Using an amateur cast – his best friend, his wife, his mother, and his
cousin – Ceylan shows himself a director of impeccable patience, who discovers
moments rather than designs them. Istanbul is any modern city, with its
bars, record stores, and staring strangers. While his characters watch
and spy on each other, Ceylan’s camera merely waits, watches, and almost
becomes invisible: it peers down an empty corridor until a character appears;
it shoots from a doorway, past the slumped shoulders of unemployed labourers
in a downtown bar. The film uses no music score, with the weather and
sounds (barking dogs, crunching boots on the snow) communicating his characters’
inner lives. Throughout, Ceylan cleaves to the experience of what Henry
James called “felt life,” with discipline, discretion, and insight.
In a year when Cannes featured a variety of totemic animals, Uzak was
represented by a humble, unwanted mouse. The story is a variation on the
children’s parable of the country mouse and his richer city cousin. Mahmut
is a photographer, primarily for a tile factory, though his walls reveal
he has probably seen more artistically satisfying days. He talks to his
ill mother on the phone, channel-surfs, and watches porn tapes. His divorced
wife, sterile from an abortion, is about to emigrate to Canada with her
new husband. In the opening scene, we see Mahmut in the detached aftermath
of a sexual encounter with a woman who occasionally visits. Soon after,
Yusuf arrives at his apartment. Unemployed, Yusuf has hopes of taking
a job on a ship, but discovers all doors are closed. Mahmut rapidly becomes
impatient with his cousin, and Yusuf, pretending to wait for potential
employers, spends his days on the streets, in cafés and bars, or following
a neghbourhood woman whom he is too shy to approach.

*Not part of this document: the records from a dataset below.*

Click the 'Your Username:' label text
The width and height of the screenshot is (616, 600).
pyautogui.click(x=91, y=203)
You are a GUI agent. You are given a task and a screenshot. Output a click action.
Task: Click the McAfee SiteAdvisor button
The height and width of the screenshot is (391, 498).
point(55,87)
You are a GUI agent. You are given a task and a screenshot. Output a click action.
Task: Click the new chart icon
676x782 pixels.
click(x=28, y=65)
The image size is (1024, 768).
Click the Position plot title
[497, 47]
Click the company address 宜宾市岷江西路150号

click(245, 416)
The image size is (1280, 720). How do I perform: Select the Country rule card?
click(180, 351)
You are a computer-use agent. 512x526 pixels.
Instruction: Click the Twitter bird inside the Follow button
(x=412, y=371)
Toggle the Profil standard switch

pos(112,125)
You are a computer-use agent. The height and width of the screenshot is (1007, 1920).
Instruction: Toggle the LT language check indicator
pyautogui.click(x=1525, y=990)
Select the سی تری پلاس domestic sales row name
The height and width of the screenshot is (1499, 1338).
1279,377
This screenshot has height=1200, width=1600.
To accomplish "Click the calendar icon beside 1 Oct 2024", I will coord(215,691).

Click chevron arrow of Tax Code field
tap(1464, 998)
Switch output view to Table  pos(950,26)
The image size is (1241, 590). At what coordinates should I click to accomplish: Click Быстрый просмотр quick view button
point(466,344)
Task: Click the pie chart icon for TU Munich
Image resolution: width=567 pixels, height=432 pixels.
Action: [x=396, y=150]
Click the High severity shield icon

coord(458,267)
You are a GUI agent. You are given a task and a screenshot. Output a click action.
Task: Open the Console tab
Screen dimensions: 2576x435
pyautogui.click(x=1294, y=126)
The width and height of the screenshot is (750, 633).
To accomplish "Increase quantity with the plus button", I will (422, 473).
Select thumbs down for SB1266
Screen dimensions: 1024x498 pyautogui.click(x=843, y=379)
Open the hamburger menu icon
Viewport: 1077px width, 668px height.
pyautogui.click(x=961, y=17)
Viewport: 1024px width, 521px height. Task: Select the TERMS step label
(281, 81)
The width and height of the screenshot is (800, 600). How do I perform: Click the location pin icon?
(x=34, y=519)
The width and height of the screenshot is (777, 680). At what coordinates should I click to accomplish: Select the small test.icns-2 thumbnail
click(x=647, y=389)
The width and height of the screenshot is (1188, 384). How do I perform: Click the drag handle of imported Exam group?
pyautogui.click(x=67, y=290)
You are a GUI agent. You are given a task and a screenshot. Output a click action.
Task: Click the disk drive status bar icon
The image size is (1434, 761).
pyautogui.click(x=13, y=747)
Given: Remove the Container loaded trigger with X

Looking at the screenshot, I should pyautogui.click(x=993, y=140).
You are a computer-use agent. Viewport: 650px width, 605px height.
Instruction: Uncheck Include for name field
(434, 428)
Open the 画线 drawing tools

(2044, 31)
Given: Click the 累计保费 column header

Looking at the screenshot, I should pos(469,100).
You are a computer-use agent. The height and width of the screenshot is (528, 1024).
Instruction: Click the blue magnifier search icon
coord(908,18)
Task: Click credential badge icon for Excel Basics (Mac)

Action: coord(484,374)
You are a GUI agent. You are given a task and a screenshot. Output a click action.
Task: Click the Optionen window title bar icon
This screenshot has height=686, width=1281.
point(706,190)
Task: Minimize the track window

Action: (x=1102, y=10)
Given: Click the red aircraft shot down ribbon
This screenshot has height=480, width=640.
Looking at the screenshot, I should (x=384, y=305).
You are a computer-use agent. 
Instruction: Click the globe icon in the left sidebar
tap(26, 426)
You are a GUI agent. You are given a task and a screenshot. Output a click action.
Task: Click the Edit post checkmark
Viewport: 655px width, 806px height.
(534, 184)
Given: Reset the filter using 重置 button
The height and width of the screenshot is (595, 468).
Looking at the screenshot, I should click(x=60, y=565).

One night, the mouse Mahmut has been trying desperately to catch finally
gets stuck in its trap, and screams piteously. Mahmut orders Yusuf to
take it to the garbage, where prowling cats are waiting to feed. In an
act of pity, he dashes its brains out on a wall. No such relief is offered
for Yusuf, who, after being berated and humiliated by Mahmut – including
a fine capitalist speech about pulling yourself up by your bootstraps
– disappears as quietly as he arrived, leaving only a crumpled cigarette
pack. Mahmut, who has raced to the airport to watch from behind a column
as his wife departs, now sits seated on a park bench, resigned and expressionless,
under a dark sky, while the sea swells and rolls, a palpable image of
raging emptiness. Take this as a recognition of the inevitability of petty
cruelties and selfishness, or an indictment of the same, but the point
of the exercise is not of closure, but brief clarity. Like those “fashionable”
directors, Ceylan is almost classical in his old-fashionedness: he seeks
to drag from life’s war of attrition a glimpse of order, perhaps even
a catharsis, but nothing as simple as consolation.